Schwachstelle Ernährungsindustrie – Knappheit in den Läden

Das ländliche Amerika wird durch das Geld angetrieben, das Landwirte bei Ausrüstungshändlern, Futtermühlen, Baumärkten, Cafés und vielen anderen Unternehmen ausgeben. Wenn die Milchbauern stolpern, bekommen auch die Unternehmen in ländlichen Regionen Probleme. Regierungsprogramme haben dazu beigetragen, einige der Probleme zu lindern.
COVID-19 hat aber auch die Probleme im Lebensmittelproduktionssystem aufgedeckt, sagte Jim Goodman, Präsident der National Family Farm Coalition und pensionierter Milchviehhalter. Die Landwirte mussten Milch entsorgen, weil die Verarbeitungsbetriebe voll waren, aber in den Lebensmittelgeschäften herrschte Milchknappheit. Schlachtanlagen wurden aufgrund der Ausbreitung des Coronavirus stillgelegt, was zu Fleischknappheit führt.

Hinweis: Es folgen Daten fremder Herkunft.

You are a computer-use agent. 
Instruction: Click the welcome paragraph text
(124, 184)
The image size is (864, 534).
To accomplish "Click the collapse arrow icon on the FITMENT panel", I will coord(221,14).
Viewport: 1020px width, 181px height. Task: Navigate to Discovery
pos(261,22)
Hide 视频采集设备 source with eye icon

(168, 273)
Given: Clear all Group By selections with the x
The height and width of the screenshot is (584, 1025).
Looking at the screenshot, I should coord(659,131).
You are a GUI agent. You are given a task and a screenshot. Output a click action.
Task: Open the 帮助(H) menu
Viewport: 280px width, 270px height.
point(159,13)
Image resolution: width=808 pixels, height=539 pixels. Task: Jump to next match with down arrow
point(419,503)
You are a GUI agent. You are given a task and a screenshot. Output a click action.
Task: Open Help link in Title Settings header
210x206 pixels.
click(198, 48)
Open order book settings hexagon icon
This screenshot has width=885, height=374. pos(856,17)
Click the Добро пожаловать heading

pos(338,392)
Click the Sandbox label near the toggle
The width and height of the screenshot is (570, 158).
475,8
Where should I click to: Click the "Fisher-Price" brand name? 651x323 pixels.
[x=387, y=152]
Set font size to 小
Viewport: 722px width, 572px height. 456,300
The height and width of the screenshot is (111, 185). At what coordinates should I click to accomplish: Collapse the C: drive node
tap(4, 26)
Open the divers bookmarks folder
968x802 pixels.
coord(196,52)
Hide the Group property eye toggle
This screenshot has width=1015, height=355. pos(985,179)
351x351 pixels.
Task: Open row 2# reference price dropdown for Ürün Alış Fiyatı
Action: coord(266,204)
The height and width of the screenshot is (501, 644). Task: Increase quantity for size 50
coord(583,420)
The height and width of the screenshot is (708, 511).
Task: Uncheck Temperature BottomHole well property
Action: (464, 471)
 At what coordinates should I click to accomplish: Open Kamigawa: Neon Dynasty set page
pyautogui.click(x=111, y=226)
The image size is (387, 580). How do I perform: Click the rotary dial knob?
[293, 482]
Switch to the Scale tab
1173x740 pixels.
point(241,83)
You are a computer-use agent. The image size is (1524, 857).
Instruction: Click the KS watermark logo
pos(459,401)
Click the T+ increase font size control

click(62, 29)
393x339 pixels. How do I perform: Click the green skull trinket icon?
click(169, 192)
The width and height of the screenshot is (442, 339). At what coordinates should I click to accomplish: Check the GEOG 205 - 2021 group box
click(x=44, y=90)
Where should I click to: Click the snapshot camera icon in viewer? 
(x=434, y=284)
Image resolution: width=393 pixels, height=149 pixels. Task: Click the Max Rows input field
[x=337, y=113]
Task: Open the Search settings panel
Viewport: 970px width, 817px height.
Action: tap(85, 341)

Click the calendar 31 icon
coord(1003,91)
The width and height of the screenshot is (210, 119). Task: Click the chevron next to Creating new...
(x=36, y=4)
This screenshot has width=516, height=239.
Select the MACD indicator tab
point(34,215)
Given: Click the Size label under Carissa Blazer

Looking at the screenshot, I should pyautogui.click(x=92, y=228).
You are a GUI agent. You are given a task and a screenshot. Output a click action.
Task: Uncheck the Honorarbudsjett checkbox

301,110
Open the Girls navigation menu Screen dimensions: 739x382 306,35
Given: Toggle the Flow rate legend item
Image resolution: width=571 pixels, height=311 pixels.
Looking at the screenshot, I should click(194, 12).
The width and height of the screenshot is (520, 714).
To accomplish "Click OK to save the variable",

„Das Nahrungsmittelsystem, das viele für so gut hielten, weil es in den Läden reichlich Ware zu ziemlich erschwinglichen Preisen gab, scheint doch ziemlich zerbrechlich zu sein. Wenn Arbeiter in einer Verarbeitungsanlage krank werden oder wenn es Transportprobleme gibt, bricht das gesamte System zusammen", sagte Goodman. Er glaubt, dass das Ausscheiden von Milchviehbetrieben, obwohl der Rückgang sich etwas verlangsamt hat, wahrscheinlich so lange anhalten wird, bis die meisten kleinen familiengeführten Betriebe verschwunden sein werden.